### WHAT YOU WILL DO
• a. Translate this sentence from the research summary on value-aligned AI into Spanish: "I have implemented this framework as CAVA Bodega, the first complete pipeline for translating policy text into justified, value-aligned decisions."
• b. In one to three sentences, explain what the research summary on value-aligned AI says its survey of value alignment literature does for the field.
• c. Continue the research summary on value-aligned AI after its final sentence.

### TEXT EXCERPT
===
My research addresses this tension through a neuro-symbolic approach. In my PhD I have developed a framework to model Contextual Argumentation for Value-based Assessment (CAVA). I have implemented this framework as CAVA Bodega, the first complete pipeline for translating policy text into justified, value-aligned decisions. CAVA Bodega integrates two novel frameworks: CAVA Reasoning, an argumentation framework for symbolic value-based reasoning across dynamic contexts and multiple stakeholders; and CAVA Press, a neural system for extracting value concepts from policy text. My research is grounded in a comprehensive survey of value alignment literature which provides thematic structure to the field and identifies key sub-problems.

My contributions include multiple papers, open-source software, and public datasets. Through my PhD I demonstrate the viability of neuro-symbolic approaches for value alignment, provide practical tools for building value-aware systems, and identify multiple directions for future research in value-aligned AI.
===
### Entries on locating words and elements
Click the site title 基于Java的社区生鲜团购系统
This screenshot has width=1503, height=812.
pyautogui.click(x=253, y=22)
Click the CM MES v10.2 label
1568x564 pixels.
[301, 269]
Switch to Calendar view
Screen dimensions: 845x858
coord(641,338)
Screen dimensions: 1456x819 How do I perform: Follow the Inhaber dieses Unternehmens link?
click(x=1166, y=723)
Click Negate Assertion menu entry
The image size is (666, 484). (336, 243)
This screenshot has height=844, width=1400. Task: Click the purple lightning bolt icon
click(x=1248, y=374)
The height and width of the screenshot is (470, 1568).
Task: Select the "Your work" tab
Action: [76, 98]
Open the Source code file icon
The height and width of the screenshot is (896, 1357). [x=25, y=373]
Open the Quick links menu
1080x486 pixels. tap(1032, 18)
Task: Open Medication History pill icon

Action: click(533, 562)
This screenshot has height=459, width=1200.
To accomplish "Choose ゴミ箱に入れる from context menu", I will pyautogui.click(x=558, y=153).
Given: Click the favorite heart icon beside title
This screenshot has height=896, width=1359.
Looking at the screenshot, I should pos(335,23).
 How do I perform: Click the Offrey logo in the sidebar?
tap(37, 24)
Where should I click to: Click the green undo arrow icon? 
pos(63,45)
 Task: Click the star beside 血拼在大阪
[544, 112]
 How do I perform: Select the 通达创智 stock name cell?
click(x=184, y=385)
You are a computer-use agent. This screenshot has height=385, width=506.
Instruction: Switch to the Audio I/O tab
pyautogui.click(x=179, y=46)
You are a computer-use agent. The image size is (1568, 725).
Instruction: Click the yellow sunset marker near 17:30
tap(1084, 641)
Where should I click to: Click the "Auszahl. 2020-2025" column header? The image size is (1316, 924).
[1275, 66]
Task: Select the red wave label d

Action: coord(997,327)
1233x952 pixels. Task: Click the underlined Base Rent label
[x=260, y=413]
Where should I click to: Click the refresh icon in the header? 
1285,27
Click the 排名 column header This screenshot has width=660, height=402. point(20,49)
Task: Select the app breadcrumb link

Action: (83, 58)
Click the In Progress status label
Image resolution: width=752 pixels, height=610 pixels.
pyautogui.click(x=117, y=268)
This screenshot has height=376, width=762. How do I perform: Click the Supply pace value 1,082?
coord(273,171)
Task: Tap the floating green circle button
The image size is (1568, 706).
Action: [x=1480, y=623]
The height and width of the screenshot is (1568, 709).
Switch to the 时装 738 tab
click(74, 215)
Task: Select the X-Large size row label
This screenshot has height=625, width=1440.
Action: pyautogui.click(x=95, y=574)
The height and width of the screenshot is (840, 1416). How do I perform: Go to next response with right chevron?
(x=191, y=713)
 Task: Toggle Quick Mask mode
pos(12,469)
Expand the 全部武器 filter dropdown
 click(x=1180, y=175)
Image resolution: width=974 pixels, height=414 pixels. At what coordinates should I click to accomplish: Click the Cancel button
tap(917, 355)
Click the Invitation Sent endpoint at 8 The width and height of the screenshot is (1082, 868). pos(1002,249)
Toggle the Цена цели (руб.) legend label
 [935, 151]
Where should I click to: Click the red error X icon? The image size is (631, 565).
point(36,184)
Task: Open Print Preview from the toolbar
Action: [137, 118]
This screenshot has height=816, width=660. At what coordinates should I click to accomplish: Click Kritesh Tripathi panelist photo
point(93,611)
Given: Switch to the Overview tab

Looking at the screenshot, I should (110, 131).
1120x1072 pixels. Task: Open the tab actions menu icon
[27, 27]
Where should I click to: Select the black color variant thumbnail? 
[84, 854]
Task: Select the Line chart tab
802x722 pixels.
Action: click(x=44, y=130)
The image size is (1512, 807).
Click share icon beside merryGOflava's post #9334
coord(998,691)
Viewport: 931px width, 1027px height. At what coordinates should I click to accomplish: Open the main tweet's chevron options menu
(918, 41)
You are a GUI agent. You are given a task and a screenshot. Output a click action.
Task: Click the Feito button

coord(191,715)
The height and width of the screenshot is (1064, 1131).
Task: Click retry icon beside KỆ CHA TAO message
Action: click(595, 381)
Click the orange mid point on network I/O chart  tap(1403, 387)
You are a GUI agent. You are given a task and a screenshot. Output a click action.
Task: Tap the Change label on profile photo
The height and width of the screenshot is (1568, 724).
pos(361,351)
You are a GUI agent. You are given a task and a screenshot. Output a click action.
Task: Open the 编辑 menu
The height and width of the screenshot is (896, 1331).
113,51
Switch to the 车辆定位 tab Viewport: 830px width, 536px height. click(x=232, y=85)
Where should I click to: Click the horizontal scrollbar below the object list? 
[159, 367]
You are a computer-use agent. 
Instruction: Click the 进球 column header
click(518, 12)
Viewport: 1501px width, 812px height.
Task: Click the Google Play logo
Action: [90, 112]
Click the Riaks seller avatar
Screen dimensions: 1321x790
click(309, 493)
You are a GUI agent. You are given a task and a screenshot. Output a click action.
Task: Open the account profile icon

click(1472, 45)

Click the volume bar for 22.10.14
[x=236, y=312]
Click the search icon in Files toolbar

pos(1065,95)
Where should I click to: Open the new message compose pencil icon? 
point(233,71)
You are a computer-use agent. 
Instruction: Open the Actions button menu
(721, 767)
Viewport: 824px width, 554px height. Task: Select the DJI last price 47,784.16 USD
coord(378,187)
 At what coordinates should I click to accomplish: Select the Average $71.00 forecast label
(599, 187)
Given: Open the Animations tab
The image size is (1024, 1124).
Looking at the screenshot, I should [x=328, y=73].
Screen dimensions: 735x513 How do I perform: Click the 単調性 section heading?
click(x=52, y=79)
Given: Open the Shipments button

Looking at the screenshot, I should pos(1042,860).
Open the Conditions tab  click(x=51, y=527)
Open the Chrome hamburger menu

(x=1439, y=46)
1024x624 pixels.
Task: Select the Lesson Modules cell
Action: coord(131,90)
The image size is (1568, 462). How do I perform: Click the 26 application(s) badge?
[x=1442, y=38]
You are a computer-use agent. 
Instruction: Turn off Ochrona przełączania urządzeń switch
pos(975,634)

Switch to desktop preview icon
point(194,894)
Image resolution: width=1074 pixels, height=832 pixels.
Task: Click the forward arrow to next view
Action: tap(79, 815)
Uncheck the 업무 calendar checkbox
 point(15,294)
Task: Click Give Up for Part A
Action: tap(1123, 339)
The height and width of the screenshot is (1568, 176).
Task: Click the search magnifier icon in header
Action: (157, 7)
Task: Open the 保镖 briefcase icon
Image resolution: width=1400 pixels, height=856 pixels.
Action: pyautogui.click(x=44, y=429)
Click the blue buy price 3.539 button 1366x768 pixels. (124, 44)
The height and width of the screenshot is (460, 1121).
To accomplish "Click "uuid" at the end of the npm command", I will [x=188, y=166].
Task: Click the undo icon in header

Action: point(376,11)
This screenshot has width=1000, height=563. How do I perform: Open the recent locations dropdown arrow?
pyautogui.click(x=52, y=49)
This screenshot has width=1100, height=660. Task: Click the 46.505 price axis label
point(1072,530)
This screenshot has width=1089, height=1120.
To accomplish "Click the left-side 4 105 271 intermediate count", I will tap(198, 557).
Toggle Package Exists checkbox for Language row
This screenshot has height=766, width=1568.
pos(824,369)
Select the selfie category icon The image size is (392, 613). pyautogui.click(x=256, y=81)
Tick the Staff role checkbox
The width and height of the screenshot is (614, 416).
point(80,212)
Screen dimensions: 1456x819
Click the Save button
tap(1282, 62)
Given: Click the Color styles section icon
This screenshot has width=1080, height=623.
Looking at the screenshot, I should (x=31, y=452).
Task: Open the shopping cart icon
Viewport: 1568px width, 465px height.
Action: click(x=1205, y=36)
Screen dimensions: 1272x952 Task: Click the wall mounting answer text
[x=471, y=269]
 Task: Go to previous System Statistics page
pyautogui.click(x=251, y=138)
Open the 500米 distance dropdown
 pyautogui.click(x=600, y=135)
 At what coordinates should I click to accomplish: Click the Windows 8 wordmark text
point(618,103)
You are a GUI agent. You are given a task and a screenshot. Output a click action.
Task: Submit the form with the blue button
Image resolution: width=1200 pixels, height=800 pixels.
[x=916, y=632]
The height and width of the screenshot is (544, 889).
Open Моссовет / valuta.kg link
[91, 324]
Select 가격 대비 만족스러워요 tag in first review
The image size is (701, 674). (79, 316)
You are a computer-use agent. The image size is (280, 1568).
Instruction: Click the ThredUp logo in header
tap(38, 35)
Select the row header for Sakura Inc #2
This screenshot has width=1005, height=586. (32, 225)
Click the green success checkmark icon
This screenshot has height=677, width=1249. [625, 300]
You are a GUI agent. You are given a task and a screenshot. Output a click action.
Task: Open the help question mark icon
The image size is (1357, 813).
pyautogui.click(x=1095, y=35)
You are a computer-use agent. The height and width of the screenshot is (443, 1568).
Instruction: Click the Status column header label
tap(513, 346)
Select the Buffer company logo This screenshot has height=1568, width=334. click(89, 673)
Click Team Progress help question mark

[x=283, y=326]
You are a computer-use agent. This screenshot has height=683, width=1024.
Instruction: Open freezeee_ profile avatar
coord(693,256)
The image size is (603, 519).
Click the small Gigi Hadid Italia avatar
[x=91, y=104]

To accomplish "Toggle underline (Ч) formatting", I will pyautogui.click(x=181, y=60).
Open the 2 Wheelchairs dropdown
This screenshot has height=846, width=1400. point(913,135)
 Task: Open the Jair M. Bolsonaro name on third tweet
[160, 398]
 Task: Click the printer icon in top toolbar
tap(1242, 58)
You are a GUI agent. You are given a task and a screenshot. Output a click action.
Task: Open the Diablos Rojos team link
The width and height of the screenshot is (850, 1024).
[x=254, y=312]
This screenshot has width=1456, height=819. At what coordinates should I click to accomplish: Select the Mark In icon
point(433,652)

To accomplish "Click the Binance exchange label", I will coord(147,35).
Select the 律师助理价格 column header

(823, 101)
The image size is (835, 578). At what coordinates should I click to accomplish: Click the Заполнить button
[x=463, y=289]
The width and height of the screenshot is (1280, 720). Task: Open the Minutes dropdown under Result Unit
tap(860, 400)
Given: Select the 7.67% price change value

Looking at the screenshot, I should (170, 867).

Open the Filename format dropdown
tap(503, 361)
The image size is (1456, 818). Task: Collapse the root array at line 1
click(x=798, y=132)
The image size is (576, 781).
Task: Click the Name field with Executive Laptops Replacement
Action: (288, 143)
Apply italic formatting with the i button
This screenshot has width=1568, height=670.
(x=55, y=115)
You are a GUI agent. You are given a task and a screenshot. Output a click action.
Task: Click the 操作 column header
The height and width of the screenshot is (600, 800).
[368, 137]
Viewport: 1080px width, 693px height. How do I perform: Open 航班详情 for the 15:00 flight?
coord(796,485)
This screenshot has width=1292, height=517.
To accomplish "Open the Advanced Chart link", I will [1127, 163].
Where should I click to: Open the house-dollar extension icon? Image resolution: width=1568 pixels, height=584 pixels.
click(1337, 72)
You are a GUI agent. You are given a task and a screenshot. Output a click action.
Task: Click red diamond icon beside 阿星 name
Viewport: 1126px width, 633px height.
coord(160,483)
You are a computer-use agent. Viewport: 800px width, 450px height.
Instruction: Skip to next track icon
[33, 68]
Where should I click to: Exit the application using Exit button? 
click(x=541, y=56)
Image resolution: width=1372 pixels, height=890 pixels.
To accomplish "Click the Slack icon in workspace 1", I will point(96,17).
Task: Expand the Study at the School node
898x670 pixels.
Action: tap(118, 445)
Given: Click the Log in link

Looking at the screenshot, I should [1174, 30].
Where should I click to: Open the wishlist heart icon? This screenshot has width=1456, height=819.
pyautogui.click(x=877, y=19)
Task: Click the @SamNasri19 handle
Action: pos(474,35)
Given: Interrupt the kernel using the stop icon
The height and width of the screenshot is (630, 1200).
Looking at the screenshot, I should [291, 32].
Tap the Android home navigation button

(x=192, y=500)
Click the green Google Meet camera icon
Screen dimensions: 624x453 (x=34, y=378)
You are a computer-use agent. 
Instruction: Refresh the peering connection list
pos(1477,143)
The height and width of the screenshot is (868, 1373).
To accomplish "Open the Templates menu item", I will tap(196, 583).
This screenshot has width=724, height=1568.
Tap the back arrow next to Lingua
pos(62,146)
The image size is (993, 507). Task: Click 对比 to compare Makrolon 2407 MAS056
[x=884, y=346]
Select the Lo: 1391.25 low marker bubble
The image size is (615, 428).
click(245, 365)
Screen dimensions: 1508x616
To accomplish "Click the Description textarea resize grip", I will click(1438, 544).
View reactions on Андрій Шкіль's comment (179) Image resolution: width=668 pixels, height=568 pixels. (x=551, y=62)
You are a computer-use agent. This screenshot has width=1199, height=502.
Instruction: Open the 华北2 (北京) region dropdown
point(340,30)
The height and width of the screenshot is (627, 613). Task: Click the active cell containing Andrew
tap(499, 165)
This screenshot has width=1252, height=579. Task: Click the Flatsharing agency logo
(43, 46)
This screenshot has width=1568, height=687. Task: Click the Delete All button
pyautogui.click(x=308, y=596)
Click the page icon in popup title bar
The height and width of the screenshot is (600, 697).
===
### ANSWERS BELOW
• a. He implementado este marco como CAVA Bodega, el primer flujo de trabajo completo para traducir textos de políticas en decisiones justificadas y alineadas con valores.

• b. The survey gives the field of value alignment a thematic structure and identifies its key sub-problems. The research is grounded in this survey.

• c.
Research Interests

AI Safety & Alignment

AI Ethics

Explainable AI

Background

BSc in Applied Mathematics from Cardiff University.

MSc in Applied Mathematics from University of Bath.

Four years working in actuarial science between bachelor’s and master’s degree.

Eight months working as an AI researcher after master’s, focusing on Bayesian approaches for playing games and different methods for training reinforcement learning agents.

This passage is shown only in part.